Berliner Mietergemeinschaft e.V.

Interessengemeinschaft und Beratung für Berliner Mieter

Balkon

Alles Wissenswerte rund um den Balkon: Erlaubte Nutzungen, Begrünung, Anrechnung der Balkonfläche bei der Miete, wohnwerterhöhendes Merkmal

 

Nutzung

Grundsätzlich bleibt den Mieter/innen überlassen, wie sie ihren Balkon (Loggia, Terrasse, etc.) nutzen. Sie können darauf Wäsche trocknen, Kaffee trinken, Grillen oder auch Partys feiern – bis zur üblichen Belästigungsschwelle selbstredend, d.h. sofern nicht die Rechte des Eigentümers oder der Nachbarn beeinträchtigt werden.

 

Auch dürfen die Mieter/innen ihren Balkon schmücken. Sie dürfen einen Sichtschutz, ein Katzenfangnetz  oder eine Parabolantenne daran befestigen. Dabei dürfen diese Vorrichtungen aber nicht zu auffällig und zu unästhetisch sein und die Mieter/innen müssen darauf achten, dass sie gut befestigt sind, sodass sie vor allem bei Wind oder Sturm nicht zur Gefahr für andere Menschen werden.

Balkonbegrünung ist ebenfalls erlaubt: die Pflanztöpfe und -kästen müssen auch sturmsicher befestigt sein. Die Bepflanzung darf nur nicht so wuchern, dass sie zu übermäßiger Verschmutzung der darunter liegenden Flächen oder Balkone führt (z.B. durch herabfallende Blätter oder Vogelkot). Die Mieter/innen in den weiter unten liegenden Geschossen sollten nicht durch heruntertropfendes Wasser nach dem Gießen belästigt werden. Auch könnte trocknende Wäsche durch übermäßiges Gießwasser nass oder schmutzig werden.
 

Mietspiegel

Nach dem Berliner Mietspiegel ist ein „großer, geräumiger Balkon, (Dach-)Terrasse, Loggia oder Wintergarten (ab 4m²)“ ein wohnwerterhöhendes Merkmal. Das im Berliner Mietspiegel angegebene wohnwertmindernde Merkmal „kein nutzbarer Balkon“ wird zum Teil auch für den Fall, dass kein Balkon vorhanden ist, angewendet (so z. B. AG Tempelhof-Kreuzberg, Urt. v. 03.07.2008, AZ: 16 C 51/08).
 

Fläche

Die Fläche eines Balkons (Loggia, Terrasse, etc.) ist in der Regel Bestandteil der Wohnfläche. Bei öffentlich gefördertem Wohnungsbau ist die WoFlV anzuwenden. Auch bei freifinanzierten Wohnungen wird oft auf die WoFlV zurückgegriffen.

 
Bis zum 31.12.2003 galt für Wohnungen des sozialen Wohnungsbaus die II. BV, § 44 Abs.2: „Gehören ausschließlich zu dem Wohnraum Balkone, Loggien, Dachgärten oder gedeckte Freisitze, so können deren Grundflächen zur Ermittlung der Wohnfläche bis zur Hälfte angerechnet werden.“

Seit dem 01.01.2004 gilt für Wohnungen des sozialen Wohnungsbaus jedoch § 4 WoFlV.
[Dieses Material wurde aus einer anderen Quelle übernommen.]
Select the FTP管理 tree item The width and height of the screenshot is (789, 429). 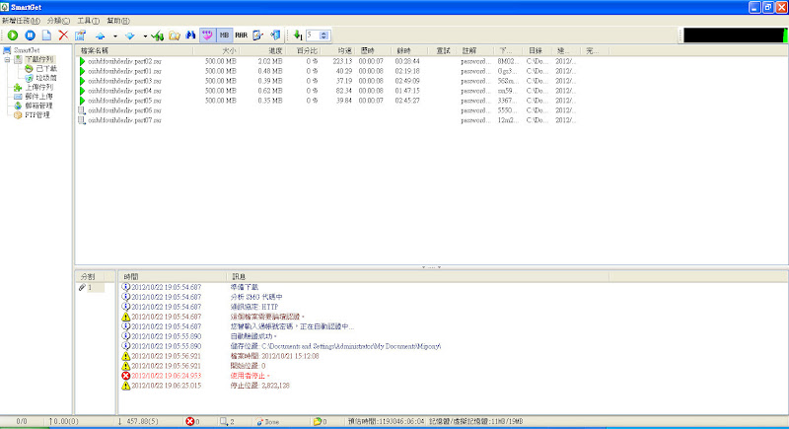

Das Bundesministerium für Verkehr, Bau- und Wohnungswesen erläutert: „Eine Abweichung von der Regelanrechnung zu einem Viertel ist nur dann zulässig, wenn besondere Umstände des Einzelfalls dies rechtfertigen. Die Anrechnung von mehr als einem Viertel bis zur Hälfte kommt insbesondere bei besonders guten Lagen oder aufwändigen Balkon- oder Terrassengestaltungen in Betracht, die zu einem besonders hohen Wohnwert führen. Auch Abweichungen nach unten sind denkbar, etwa wenn ein Balkon auf Grund seiner Lage nicht oder nur sehr eingeschränkt nutzbar ist (z.B. Hochparterrelage an stark befahrener Straßenkreuzung). “ Quelle: Bundesbaublatt Nr. 2, Februar 2004

 

Achtung: Wenn die Wohnfläche vor dem 31.12.2003 nach der II. Berechnungsverordnung (II. BV) berechnet worden, so bleibt es bei dieser Berechnung. Wenn nach dem 31.12.2003 bauliche Veränderungen vorgenommen wurden, die eine Änderung der Berechnung erforderlich machen, so ist die neue Berechnung nach der WoFlV durchzuführen.